The markets produced neurotic action today in the wake of Dubai’s debt default. The stock index futures were down substantially in overnight trading, but the U.S. markets recovered a lot of the losses in the early hours of today’s trading session. The S&P 500 Index only lost 1.63% in what promised to be a more precipitous fall. Many traders, anticipating a continuation of the 9 month stock rally, probably treated this as a buying opportunity. It could be just that – another buying opportunity.
However, any circumstance involving a country defaulting on its sovereign debt warrants close surveillance because many severe market dislocations have occurred on the heels of similar events. An example would be the Asian Paper Tiger crisis in 1998 which took the S&P 500 down 22%. Given the fragile state of the nascent economic recovery, it wouldn’t take much to rattle confidence in overextended financial markets. We’ll have a better read on the situation by Monday.
It’s interesting to note that, while investors were dumping commodities and stocks in reaction to the Dubai news, the U.S. Dollar rallied sharply against a broad basket of the world’s currencies. In other words, investors were apparently fleeing risk assets for the safety of the greenback. This gives us some insight into how certain markets might respond if global economic conditions falter.

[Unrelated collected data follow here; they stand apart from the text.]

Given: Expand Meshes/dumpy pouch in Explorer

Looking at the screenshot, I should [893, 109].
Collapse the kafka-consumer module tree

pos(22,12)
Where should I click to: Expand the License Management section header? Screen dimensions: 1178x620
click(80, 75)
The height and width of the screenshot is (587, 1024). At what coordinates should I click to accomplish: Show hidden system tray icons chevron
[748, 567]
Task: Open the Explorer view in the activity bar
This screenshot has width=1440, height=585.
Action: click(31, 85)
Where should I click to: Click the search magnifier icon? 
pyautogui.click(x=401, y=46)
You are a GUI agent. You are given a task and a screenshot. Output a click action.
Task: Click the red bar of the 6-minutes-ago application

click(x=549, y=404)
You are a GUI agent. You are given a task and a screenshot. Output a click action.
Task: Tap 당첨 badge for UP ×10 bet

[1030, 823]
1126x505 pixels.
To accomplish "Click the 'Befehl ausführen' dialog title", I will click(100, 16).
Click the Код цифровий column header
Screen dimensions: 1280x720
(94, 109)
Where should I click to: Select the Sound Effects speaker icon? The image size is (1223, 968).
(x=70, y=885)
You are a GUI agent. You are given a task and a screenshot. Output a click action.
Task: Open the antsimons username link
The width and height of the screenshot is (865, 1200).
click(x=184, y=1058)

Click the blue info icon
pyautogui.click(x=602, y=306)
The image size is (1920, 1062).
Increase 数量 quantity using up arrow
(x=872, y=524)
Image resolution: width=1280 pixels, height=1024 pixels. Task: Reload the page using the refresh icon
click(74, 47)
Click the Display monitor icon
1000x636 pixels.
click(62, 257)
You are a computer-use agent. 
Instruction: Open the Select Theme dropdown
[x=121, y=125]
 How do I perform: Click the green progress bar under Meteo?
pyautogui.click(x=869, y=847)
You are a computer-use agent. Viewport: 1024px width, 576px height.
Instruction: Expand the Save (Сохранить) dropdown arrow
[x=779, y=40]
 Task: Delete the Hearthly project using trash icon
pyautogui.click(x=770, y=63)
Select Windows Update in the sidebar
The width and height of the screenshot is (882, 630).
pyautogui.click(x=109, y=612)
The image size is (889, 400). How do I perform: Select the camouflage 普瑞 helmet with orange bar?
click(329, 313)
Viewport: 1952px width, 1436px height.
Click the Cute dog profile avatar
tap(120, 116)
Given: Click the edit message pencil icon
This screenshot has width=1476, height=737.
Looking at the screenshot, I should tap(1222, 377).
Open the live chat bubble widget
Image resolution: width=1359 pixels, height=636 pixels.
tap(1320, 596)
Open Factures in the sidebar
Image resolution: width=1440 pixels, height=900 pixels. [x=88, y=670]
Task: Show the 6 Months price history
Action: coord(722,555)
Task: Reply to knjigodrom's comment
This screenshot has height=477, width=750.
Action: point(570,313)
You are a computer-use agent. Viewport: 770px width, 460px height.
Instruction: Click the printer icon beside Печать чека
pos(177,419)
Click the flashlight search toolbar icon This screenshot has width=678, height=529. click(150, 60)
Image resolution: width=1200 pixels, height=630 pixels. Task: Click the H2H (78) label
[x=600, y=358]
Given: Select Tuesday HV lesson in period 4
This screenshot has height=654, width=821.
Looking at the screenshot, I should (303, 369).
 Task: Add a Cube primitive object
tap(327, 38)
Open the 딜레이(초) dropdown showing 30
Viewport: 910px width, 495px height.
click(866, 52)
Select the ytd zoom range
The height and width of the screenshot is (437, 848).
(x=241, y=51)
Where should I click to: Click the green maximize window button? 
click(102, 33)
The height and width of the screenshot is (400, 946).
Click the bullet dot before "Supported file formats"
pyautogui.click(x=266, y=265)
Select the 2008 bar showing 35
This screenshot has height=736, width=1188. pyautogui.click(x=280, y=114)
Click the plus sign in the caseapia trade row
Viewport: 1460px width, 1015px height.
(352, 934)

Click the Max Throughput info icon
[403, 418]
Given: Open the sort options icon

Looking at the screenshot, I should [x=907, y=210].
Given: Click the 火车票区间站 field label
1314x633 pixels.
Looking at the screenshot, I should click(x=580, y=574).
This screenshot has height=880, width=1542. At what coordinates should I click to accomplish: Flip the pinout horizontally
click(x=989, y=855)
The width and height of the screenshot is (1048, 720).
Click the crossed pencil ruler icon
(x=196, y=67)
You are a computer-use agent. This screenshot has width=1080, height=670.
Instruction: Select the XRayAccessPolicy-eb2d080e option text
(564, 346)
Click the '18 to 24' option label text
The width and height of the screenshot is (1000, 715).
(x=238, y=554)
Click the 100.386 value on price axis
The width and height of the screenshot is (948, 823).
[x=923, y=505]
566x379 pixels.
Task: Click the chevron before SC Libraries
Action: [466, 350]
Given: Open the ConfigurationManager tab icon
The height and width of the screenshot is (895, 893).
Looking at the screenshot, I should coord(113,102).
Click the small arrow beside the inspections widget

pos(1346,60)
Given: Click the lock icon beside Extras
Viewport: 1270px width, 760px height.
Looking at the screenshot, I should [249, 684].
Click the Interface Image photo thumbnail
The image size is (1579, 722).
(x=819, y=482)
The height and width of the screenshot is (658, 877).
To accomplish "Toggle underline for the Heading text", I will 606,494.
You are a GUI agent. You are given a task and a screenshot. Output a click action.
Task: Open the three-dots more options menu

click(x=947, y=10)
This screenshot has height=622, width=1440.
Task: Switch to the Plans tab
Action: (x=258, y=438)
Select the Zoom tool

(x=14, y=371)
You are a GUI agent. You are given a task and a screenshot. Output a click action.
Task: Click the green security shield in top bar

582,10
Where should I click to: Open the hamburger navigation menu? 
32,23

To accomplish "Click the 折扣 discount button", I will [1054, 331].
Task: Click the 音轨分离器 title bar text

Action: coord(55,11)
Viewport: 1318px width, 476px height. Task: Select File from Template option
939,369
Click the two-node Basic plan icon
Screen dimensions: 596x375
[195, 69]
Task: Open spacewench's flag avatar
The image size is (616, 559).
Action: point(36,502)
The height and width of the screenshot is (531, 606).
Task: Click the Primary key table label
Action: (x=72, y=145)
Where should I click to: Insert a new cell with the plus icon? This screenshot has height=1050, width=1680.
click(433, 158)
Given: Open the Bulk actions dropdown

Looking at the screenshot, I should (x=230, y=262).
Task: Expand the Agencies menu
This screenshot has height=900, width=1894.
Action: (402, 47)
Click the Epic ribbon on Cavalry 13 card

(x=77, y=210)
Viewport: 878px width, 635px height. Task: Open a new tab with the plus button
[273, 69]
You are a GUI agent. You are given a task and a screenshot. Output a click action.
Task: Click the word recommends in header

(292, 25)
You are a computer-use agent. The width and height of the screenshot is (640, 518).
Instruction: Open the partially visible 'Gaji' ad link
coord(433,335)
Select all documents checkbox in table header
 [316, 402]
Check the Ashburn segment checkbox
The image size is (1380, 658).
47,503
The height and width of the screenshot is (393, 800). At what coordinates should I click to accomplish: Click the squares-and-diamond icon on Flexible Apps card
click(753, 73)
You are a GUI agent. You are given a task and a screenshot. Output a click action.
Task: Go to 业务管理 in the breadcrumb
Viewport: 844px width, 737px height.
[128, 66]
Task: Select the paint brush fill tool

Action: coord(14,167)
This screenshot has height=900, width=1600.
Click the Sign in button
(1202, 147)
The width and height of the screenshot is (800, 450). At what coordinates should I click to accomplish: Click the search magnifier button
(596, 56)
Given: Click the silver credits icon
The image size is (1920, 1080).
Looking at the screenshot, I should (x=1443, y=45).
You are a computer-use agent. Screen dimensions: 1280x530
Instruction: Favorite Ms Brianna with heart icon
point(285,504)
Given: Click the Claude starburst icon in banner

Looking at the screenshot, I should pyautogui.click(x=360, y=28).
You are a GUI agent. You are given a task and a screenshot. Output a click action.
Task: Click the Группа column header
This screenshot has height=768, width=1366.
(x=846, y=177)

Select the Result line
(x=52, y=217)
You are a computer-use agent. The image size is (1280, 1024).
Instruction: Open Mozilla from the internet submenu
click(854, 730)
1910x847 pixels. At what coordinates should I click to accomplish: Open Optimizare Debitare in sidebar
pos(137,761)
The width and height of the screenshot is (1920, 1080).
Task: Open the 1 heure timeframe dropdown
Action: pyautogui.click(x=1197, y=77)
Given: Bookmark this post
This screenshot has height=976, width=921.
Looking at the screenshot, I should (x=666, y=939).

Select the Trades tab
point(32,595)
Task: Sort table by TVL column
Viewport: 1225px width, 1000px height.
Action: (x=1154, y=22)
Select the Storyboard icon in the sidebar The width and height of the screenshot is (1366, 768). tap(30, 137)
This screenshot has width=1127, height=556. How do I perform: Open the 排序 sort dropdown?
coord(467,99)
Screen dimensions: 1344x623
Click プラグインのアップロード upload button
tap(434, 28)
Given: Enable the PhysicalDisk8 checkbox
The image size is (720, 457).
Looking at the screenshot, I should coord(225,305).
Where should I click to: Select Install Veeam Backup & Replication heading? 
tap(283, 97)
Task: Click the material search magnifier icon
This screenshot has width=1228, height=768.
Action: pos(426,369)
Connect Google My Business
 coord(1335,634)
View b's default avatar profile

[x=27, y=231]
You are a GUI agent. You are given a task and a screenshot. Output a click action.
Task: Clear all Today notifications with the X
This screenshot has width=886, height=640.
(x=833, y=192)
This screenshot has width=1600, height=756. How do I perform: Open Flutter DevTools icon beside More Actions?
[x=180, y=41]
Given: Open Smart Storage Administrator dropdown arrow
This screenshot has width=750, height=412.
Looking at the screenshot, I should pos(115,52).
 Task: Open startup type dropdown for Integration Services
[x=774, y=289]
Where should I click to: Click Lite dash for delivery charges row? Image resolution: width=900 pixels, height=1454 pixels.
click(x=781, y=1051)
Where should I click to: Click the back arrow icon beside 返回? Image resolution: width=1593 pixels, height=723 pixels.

Coincidently, the U.S. Dollar Index rests very near where it bottomed on July 15, 2008. Oil prices hit all-time highs on July 14, 2008. In the ensuing 4 months, the U.S. Dollar rallied 20%, oil prices fell 55%, and the stock market shed 40%. This is not a prediction, only an attempt to point out that this could be a pivotal juncture for the financial markets. If the dollar reverses and rallies, commodities and stocks may swoon – and this could foreshadow deteriorating economic conditions. If the dollar breaks below this key support level, the risk trade will likely continue – and maybe the economy will continue to mend.